Resolving investors' second-lien concerns, however, is a process that does not necessarily have to be driven by the private market. In recent congressional testimony, Laurie Goodman, a senior managing director at Amherst Securities, proposed three options that could be enacted by legislative or regulatory means.
Under the first proposal, first lienors would have to approve a second lien. If the investor denies the second lien but the borrower opts for it anyway, the investor would be able to invoke a due-on-sale clause, which would result in the immediate payoff of the first lien. This approach would require amending the Garn.-St. German Depository Institutions Act of 1982, which prevents senior-lien holders from invoking the due-on-sale clause, Goodman said.
Alternatively, Congress could pass legislation prohibiting a second lien on a property where the combined loan-to-value ratio (CLTV)Â exceeds a designated level (e.g., 80%) at the time of origination. The third regulatory-minded option proposed by Goodman would create a rule that simply forbids a lender from servicing both a first- and second-lien loan while owning only the second.
Federal regulators attempted to address the second-lien issue as part of their qualified residential mortgage (QRM) rulemaking. The QRM designation refers to "low risk" loans destined for securitization, and it exempts lenders from having to retain 5% of the credit risk of such loans.
As originally proposed, the QRM definition – which, at the time of this writing, had not been finalized – would not apply to a first-lien loan where the borrower also obtains a piggyback loan. In comments to the regulators, the ASF voiced concern that the QRM definition does nothing to stop a borrower from taking out a second loan immediately after the first.
"Ultimately, a mechanism should be employed that prevents QRM borrowers from either taking out a second lien or taking out a second lien that would raise the CLTV above a certain threshold," the ASF said in its comments.

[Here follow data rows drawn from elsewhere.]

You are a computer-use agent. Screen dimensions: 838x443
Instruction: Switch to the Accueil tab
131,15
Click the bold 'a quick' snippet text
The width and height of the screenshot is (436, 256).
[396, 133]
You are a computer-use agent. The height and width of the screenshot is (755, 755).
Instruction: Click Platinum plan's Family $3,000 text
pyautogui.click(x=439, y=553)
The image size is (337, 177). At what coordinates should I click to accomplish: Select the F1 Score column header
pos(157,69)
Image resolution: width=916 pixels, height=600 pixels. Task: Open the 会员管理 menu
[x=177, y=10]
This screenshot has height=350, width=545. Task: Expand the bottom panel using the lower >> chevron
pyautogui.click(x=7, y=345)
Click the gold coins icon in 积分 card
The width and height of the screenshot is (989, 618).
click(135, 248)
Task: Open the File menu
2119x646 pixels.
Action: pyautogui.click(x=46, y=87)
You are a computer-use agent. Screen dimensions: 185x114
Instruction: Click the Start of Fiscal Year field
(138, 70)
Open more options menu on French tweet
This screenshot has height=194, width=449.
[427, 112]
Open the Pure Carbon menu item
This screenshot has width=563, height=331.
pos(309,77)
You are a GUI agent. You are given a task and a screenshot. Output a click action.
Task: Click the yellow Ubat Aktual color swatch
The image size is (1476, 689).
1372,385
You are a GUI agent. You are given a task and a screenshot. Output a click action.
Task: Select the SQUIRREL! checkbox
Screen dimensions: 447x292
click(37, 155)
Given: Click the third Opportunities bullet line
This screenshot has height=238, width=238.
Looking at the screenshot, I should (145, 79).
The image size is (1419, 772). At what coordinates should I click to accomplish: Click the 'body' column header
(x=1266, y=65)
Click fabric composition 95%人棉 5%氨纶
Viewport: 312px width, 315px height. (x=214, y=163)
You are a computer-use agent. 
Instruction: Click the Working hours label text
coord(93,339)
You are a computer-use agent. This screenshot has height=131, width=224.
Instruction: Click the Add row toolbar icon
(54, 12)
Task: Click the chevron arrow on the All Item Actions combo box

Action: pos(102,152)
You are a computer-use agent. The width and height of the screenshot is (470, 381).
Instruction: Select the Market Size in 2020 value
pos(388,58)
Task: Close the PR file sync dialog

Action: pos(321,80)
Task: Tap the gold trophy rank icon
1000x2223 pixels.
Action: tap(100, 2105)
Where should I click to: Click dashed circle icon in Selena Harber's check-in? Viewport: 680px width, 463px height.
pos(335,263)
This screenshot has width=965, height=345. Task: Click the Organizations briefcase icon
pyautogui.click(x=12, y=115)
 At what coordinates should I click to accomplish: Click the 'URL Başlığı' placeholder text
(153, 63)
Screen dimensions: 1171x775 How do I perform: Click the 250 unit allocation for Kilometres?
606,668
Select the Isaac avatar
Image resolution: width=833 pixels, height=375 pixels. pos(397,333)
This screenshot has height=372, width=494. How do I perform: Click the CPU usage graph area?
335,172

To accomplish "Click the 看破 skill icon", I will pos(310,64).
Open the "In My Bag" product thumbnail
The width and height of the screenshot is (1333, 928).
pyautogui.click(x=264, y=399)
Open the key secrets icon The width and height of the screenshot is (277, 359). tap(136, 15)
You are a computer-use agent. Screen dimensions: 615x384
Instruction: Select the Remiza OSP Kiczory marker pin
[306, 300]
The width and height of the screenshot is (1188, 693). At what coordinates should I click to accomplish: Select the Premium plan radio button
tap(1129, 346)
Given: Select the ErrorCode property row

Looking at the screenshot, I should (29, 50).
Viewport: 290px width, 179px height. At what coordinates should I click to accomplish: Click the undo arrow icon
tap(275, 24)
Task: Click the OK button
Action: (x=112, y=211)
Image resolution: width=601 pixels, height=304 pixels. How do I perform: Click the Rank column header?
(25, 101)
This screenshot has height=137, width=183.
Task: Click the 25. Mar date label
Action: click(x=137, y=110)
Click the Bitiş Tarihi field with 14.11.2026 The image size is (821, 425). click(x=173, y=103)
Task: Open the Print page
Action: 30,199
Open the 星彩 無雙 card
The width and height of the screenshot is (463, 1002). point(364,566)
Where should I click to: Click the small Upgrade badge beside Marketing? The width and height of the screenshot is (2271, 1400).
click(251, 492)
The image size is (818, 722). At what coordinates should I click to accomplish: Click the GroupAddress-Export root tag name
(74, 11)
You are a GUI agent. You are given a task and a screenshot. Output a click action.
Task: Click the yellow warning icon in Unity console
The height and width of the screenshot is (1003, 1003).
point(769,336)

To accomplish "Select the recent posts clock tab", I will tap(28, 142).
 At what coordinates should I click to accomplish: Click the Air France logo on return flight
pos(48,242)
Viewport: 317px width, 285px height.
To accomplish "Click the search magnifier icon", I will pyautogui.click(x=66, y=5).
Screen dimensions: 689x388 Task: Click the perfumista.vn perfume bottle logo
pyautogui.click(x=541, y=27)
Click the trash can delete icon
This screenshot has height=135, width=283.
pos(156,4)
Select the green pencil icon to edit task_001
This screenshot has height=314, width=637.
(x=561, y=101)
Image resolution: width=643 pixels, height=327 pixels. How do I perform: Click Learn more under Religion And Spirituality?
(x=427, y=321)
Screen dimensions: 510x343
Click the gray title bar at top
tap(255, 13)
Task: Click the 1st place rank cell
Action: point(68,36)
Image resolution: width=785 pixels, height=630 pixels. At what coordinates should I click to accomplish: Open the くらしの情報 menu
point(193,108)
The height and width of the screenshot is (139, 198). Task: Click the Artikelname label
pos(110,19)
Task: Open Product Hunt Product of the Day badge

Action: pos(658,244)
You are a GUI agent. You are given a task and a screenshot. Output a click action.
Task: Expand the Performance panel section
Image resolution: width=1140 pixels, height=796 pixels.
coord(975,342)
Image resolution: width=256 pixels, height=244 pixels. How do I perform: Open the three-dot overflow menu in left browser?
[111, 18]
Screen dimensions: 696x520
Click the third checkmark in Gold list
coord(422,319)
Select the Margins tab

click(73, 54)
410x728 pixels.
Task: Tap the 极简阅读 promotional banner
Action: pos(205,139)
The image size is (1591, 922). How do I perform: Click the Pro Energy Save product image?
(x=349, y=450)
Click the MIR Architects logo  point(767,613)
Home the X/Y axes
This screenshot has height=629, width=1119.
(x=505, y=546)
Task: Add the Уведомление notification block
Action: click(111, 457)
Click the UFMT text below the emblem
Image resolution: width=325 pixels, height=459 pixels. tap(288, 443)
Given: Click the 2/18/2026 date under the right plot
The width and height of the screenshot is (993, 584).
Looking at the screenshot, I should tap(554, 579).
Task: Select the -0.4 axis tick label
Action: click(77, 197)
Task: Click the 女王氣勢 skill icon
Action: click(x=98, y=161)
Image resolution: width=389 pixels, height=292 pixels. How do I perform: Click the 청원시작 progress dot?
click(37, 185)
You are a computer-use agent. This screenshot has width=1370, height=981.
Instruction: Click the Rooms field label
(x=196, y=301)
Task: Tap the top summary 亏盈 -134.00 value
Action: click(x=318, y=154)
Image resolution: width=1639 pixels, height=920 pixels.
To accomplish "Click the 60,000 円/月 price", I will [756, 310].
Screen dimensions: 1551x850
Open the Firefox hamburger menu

"Investors, in principle, are not in favor of restricting credit, especially for high-quality borrowers. However, the fact that a QRM pool results in zero risk retention with no future second-lien restrictions is concerning and is potentially the best example of why the QRM concept is difficult to employ in a securitization framework," the group added.
Lien-priority conflicts of interest have been identified for years now, and a resolution has been slow coming. Add in investors' demands for better reporting and disclosures – not to mention the ill-defined role of trustees – and it is clear that investors and servicers have their work cut out for them.
"I do think that servicers are pitted right now against investors, and vice versa," Allon says. "But I think that investors will make it their job to realign their interests with servicers, and if servicers want to be on those transactions, they will agree to the terms."
Allon says the industry is "truly in our infancy in terms of refining things."
Adds Worrall: "I think it will be a long time before investors have a laissez-faire approach to investing in mortgages."